Ficha técnica

Título: Coronada de moscas | Autores: Glantz, Margo / López Cámara, Alina | Editorial: Sexto Piso | Formato: 15 x 23 cm. | Páginas: 132 | ISBN: 978-607-7781-30-1 | Colección: Narrativa Sexto Piso | Precio: 16 euros

 

Coronada de moscas

SEXTO PISO

 El verdadero viaje, según Marcel Proust, no consiste en la andanza de ningún camino sino en tener nuevos ojos. Coronada de moscas es un libro de viaje en la dimensión más profunda a la que alude el genio francés. Nos permite recorrer a ras de suelo ese majestuoso y terrible reino de lo descomunal y del absurdo que es la India.

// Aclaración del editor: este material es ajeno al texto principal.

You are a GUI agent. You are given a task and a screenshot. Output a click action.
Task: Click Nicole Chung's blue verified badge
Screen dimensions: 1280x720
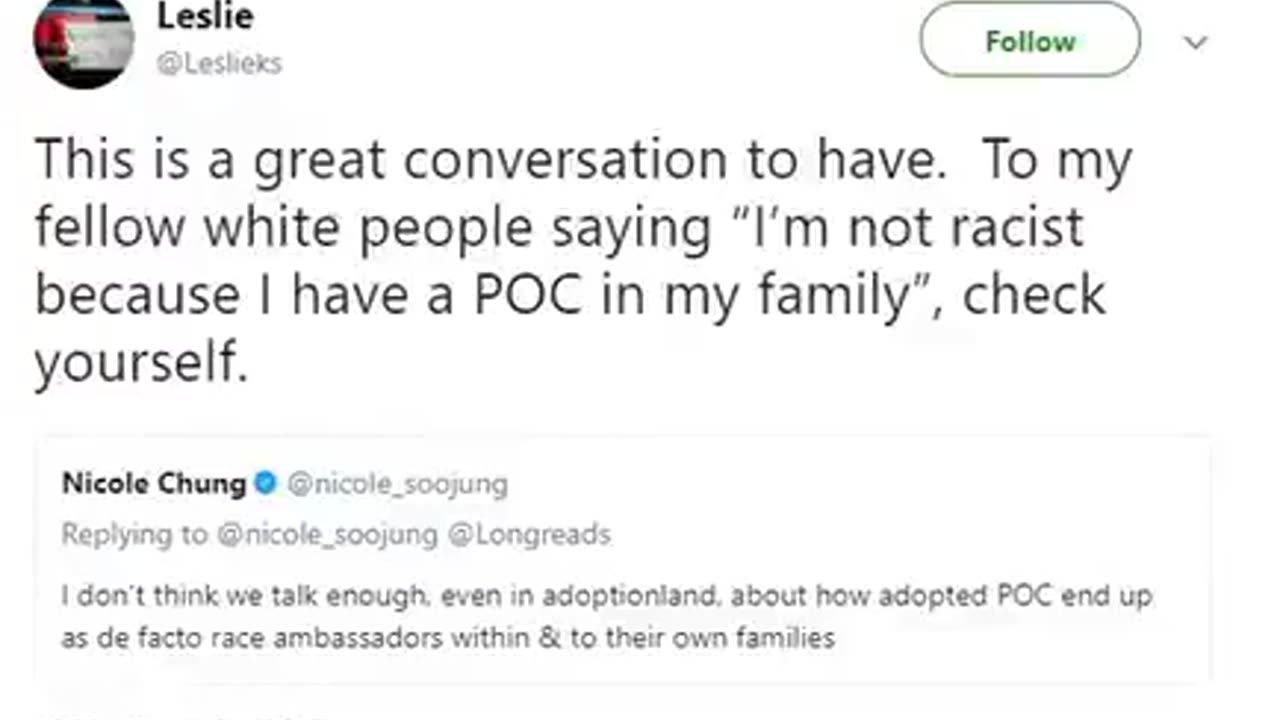click(x=266, y=484)
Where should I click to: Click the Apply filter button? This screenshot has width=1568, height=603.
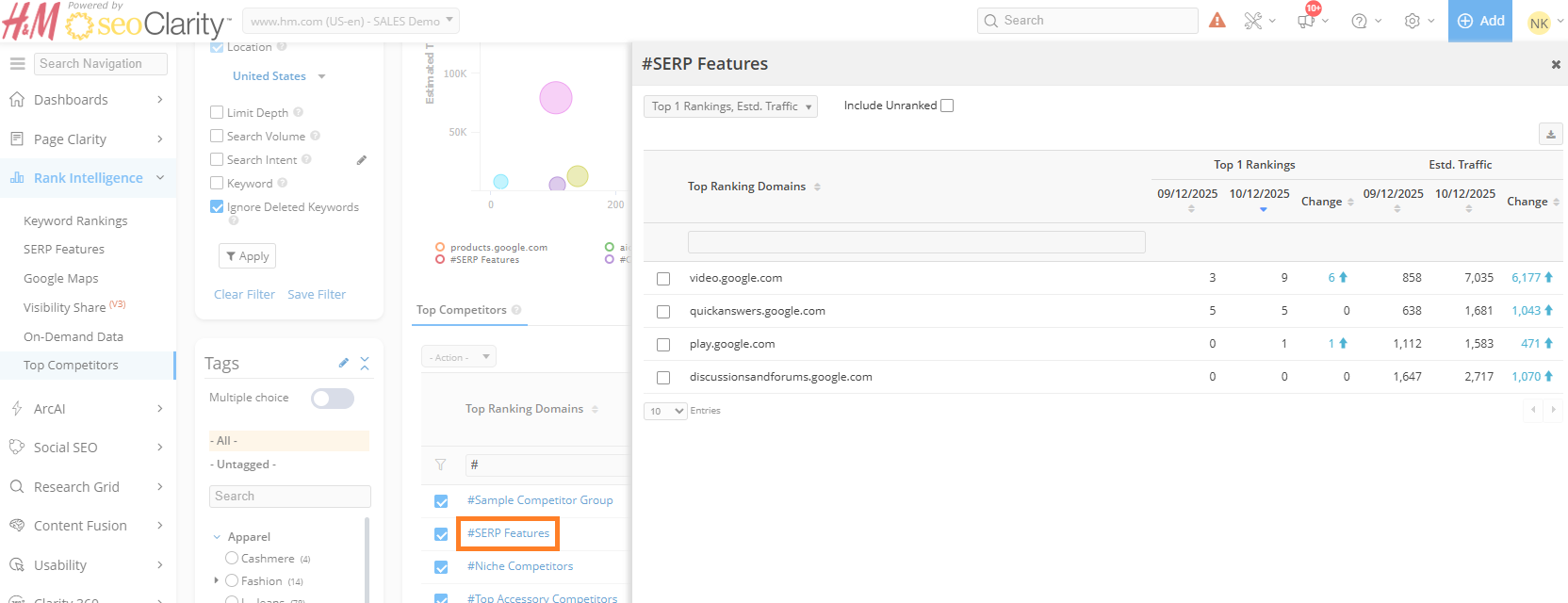pyautogui.click(x=247, y=256)
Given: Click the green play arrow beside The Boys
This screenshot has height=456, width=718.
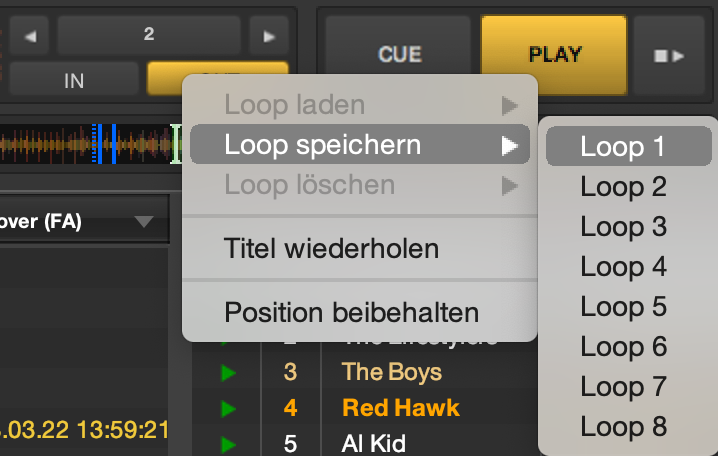Looking at the screenshot, I should click(x=228, y=374).
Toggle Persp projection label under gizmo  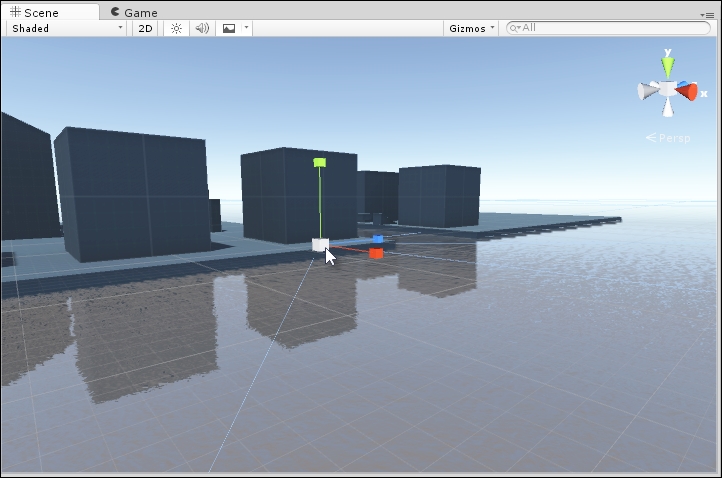(668, 138)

Respiramos los aromas a orines, incienso y especias; vemos las telas de colores estridentes; sorteamos a los temibles ricshos y motociclistas en Agra; vemos la blancura de los dientes y las hermosas cabelleras de los indios; asistimos a cremaciones, templos y místicos parajes como las cuevas de Ajanta o el Taj Majal; viajamos por Benares, Kajuraho, Delhi, Mumbai, Udaipur y Varanasi entre muchas otras ciudades.
Como música de fondo, siempre presente y dando textura y profundidad a la narración, está la imponente erudición de Glantz. Esa percepción fecundada igualmente por los kilómetros recorridos como por páginas, cuadros y encuentros artísticos digeridos. Los libros de Arundhati Roy, Aravind Adiga, J. R. Ackerley, Ananda Coomaraswamy, E. M. Forster, Agatha Christie y, por supuesto, de Octavio Paz nutren el relato del viaje y refuerzan la dimensión literaria como una experiencia de vida que se incrusta en nuestra mente con igual fuerza que el más nítido y evocativo de los recuerdos.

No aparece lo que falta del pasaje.